Objective | Recast the rows below as a JSON list of strings with one string per line, leaving out blank lines. Begin with the first line of the rows and stop after the line that contains "click(949, 345)".

'''

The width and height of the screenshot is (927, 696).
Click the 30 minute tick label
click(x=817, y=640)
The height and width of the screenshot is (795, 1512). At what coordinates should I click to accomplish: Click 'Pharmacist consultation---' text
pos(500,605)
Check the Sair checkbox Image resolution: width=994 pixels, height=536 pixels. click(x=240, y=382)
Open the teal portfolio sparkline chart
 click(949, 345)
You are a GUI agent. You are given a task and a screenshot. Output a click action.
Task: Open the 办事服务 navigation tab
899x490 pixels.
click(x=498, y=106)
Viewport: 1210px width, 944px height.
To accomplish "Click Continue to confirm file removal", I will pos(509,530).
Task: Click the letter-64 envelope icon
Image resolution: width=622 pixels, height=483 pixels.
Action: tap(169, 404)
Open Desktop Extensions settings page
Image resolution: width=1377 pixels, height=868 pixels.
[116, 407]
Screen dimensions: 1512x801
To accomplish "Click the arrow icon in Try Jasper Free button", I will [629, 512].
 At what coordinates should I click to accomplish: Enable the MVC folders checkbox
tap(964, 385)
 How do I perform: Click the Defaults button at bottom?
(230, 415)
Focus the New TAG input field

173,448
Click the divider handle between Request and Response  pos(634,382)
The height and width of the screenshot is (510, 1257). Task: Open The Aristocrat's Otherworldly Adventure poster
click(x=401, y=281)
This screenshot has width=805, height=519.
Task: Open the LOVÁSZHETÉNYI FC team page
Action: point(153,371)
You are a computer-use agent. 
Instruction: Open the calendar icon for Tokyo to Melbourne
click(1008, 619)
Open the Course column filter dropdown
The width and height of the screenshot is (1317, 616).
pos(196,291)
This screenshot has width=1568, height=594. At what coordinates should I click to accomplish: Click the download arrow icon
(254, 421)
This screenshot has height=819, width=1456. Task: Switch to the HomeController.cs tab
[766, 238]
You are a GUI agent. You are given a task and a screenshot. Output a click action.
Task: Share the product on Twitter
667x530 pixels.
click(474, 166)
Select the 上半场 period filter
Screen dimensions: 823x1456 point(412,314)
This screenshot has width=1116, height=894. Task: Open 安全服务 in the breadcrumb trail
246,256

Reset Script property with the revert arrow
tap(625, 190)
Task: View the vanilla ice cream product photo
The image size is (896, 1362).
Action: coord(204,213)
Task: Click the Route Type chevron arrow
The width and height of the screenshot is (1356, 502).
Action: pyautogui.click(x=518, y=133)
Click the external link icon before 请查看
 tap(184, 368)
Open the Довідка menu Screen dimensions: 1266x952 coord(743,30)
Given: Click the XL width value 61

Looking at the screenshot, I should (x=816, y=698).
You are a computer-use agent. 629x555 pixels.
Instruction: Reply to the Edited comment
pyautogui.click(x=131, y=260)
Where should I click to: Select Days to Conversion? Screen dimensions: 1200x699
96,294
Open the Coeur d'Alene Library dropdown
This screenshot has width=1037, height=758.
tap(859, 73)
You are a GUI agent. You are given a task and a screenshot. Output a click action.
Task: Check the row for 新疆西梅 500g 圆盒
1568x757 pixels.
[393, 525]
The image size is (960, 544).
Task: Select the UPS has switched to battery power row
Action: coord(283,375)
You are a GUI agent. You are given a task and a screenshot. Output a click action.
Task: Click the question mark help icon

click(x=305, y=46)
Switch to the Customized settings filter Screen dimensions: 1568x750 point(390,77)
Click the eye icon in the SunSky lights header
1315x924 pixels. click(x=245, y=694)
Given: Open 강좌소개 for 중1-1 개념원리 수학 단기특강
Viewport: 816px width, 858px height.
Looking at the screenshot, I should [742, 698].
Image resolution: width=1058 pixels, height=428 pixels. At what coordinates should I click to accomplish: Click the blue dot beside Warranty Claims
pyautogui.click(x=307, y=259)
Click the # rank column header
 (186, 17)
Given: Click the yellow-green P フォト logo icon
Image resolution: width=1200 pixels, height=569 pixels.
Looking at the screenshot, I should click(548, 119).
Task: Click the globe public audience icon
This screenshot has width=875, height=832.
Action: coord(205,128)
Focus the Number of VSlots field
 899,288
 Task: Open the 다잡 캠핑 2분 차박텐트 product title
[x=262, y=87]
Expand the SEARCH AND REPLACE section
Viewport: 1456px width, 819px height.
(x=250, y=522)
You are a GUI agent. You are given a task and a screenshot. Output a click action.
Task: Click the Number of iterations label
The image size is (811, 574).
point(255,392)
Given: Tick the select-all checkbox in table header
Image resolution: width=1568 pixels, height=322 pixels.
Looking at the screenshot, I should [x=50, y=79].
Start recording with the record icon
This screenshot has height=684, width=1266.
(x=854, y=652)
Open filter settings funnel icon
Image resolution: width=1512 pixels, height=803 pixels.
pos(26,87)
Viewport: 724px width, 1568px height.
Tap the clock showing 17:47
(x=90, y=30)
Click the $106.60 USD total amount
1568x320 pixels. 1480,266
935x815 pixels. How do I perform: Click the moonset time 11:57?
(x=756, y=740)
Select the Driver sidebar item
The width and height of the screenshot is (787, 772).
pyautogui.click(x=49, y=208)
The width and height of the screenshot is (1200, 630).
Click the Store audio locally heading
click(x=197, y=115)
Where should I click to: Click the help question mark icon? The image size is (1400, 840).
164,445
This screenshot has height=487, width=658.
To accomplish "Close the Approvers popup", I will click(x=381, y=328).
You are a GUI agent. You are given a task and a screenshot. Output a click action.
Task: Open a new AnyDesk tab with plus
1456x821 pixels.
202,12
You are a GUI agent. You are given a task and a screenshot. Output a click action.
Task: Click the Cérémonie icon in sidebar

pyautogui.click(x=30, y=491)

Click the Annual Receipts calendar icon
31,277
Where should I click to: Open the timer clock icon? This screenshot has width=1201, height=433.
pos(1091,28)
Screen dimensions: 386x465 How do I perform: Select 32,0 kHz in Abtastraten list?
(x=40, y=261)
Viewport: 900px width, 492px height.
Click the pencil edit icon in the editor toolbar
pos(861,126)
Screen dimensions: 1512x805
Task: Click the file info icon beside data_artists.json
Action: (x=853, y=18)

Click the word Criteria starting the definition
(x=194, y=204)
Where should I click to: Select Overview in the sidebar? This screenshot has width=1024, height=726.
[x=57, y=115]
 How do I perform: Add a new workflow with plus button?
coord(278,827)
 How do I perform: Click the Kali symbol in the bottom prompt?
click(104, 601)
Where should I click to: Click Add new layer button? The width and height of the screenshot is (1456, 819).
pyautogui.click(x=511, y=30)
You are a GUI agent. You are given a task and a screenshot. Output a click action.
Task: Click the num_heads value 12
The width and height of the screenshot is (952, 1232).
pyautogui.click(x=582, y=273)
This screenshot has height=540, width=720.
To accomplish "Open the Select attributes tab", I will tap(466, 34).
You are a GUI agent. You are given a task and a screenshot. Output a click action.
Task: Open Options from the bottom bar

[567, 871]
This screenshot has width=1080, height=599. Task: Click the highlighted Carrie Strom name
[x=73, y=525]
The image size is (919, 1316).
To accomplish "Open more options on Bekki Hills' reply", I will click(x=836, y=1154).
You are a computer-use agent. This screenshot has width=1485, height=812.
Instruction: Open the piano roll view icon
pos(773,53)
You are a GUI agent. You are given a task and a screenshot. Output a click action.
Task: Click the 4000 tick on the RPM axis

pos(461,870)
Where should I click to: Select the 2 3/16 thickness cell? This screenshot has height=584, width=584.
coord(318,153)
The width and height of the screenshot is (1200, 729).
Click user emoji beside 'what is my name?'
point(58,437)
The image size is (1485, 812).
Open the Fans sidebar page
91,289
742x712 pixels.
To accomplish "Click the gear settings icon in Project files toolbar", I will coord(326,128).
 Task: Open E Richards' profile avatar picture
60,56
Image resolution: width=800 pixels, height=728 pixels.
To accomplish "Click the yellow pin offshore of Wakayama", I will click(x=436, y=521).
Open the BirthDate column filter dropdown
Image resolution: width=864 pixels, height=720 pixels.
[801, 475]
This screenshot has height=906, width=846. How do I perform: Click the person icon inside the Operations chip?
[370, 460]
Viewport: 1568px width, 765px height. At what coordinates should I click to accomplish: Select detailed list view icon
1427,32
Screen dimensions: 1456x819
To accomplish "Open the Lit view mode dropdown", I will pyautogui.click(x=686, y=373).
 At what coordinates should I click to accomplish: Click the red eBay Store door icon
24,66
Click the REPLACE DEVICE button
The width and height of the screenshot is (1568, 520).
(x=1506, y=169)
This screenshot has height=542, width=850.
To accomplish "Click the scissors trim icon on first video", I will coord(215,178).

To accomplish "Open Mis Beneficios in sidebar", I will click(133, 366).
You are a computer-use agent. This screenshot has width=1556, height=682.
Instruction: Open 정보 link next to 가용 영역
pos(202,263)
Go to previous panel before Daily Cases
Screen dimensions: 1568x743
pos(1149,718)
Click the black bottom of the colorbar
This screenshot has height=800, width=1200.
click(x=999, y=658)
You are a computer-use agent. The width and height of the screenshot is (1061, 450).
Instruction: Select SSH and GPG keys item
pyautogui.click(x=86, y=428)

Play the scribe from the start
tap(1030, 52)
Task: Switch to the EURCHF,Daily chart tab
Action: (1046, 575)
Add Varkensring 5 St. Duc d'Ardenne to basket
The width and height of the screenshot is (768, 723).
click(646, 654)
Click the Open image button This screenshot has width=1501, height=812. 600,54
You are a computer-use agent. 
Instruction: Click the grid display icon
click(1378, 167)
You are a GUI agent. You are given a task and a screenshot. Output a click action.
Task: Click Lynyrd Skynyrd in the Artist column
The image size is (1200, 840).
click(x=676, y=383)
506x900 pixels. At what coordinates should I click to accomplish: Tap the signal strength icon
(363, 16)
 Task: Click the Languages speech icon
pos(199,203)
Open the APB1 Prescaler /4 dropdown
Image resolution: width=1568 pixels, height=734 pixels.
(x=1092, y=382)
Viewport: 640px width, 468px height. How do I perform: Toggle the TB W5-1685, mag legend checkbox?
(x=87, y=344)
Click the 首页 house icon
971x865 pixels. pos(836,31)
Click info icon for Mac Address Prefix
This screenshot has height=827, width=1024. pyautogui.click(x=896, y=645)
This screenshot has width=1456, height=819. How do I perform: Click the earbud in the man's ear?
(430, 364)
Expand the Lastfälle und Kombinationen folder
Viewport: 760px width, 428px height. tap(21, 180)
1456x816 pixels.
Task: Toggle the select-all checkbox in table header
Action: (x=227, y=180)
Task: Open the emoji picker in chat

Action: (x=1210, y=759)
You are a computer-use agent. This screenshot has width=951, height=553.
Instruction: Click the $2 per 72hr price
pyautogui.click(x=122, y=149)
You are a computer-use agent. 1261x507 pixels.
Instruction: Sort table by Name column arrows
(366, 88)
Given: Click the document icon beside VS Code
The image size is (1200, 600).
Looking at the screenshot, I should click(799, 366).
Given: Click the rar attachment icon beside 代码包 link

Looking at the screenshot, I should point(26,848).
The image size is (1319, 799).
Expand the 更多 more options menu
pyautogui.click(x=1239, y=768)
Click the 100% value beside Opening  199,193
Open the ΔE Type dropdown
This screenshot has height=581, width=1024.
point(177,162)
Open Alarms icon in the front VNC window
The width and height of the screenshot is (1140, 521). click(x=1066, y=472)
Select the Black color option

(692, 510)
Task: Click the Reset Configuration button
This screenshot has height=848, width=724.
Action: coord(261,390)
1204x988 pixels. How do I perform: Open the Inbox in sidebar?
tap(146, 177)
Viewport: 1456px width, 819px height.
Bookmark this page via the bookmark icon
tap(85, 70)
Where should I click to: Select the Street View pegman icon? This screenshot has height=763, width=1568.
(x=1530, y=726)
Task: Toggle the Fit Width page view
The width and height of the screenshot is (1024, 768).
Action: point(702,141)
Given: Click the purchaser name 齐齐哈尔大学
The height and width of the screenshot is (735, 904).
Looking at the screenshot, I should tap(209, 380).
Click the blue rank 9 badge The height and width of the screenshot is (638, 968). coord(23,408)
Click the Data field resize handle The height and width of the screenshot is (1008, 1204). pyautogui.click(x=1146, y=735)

'''

Solution to this task |
[
  "The width and height of the screenshot is (927, 696).",
  "Click the 30 minute tick label",
  "click(x=817, y=640)",
  "The height and width of the screenshot is (795, 1512). At what coordinates should I click to accomplish: Click 'Pharmacist consultation---' text",
  "pos(500,605)",
  "Check the Sair checkbox Image resolution: width=994 pixels, height=536 pixels. click(x=240, y=382)",
  "Open the teal portfolio sparkline chart",
  " click(949, 345)"
]